Phyllis Schlafly was not only a superior strategist. She also better appreciated the unsung conservative ideals. One constitutional scholar who studied the fight, David Kyvig, has pointed out that the “traditional beliefs that women were best suited to domestic responsibilities had not died, nor had progressive thinking that women required protection when they ventured beyond the home,” particularly in the American south. ERA advocates “gave little consideration to the long history of debate over what legal arrangements would best serve American women.”
History again offered some guideposts. Following the passage of the 19th amendment, the women’s movement fragmented. Suffrage activist Alice Paul and her National Women’s Party proposed the first ERA in 1923. Foreshadowing the shortcomings of 1970’s feminists, Paul’s organization focused exclusively on affluent white women, became a Washington lobby and failed to establish a grassroots organization to back the cause.

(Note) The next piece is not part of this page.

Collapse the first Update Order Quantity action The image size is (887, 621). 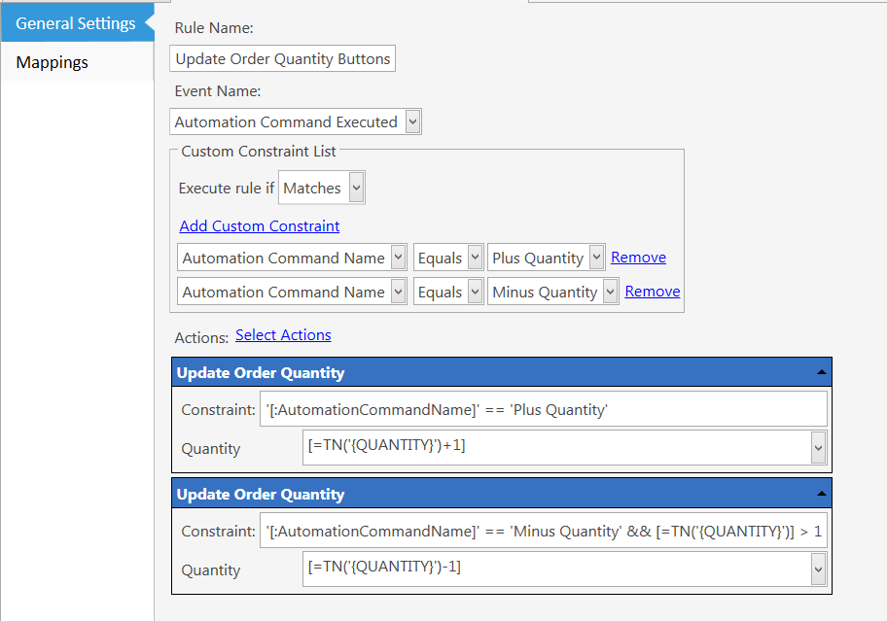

The majority of former suffragettes fell into what was termed the protectionist camp. They reckoned that the right to vote was integral to advocating for more and better government protection of women and their children, not to untether them from their vulnerable status in the eyes of the state.
The Women’s Trade Union League opposed the ERA on the grounds it would impact labor legislation already in place that offered special protections to women. The League of Women Voters advocated for women as informed citizens, focusing on issues like child labor, public education, and access to housing.
No less a figure than Eleanor Roosevelt, a tireless advocate for women during the Depression and the War, embodied these conflicting priorities. No fan of Alice Paul, the First Lady was an opponent of the ERA, believing it would eliminate the legislative gains women had achieved in preceding decades. “Women are different from men,” explained Roosevelt in her 1933 manifesto “It’s Up to the Women.” “They are equal in many ways but they cannot refuse to acknowledge their differences.”
In a forgotten twist, it was the Republican Party that, beginning in 1940, began including endorsement of the ERA in its platforms. Rank and file pro-labor Democrats echoed Eleanor Roosevelt in fearing an ERA would rescind measures protecting women from dangerous jobs (and potentially take those jobs from men).
When Phyllis Schlafly said that “Women want and need protection (and) any male who is a man — or gentleman — will accept the responsibility of protecting women” she was reviving a half century refrain of ERA opponents. The STOP in STOP ERA meant “stop taking our privileges.” And in 1973 when she says in her “Mrs. America” debate with Betty Friedan “I don’t believe we should look to the government and the Constitution to solve our personal problems” she is foreshadowing the revolt against government overreach that would loft Ronald Reagan to the presidency.
So in the long run, did Schlafly win her war on feminism and progressive values? Schlafly opposed the ERA because it could mean the legalization of gay marriage, women in combat, gender neutral bathrooms, public funding of birth control and abortion, and diminished support for the nuclear family. Today’s America suggests she won the battle but lost the war. Was she right, though, on the merits?
“Mrs. America” doesn’t put paid to that poser. It does, though end by listing the states — Nevada in 2017, Illinois in 2018, and the Old Dominion just this year — that have ratified the ERA. That would bring to the required 38 the number of states that have ratified the ERA, though the legislatures of several states — Nebraska, Tennessee, Idaho, Kentucky, and South Dakota — have since rescinded their ratification votes. The House, just this year, voted to extend the ratification deadline. “Mrs. America” ends by noting that the Senate has failed to act. Message: Wait until November.
Mr. Atkinson, a contributing editor of the Sun, covers the 20th century.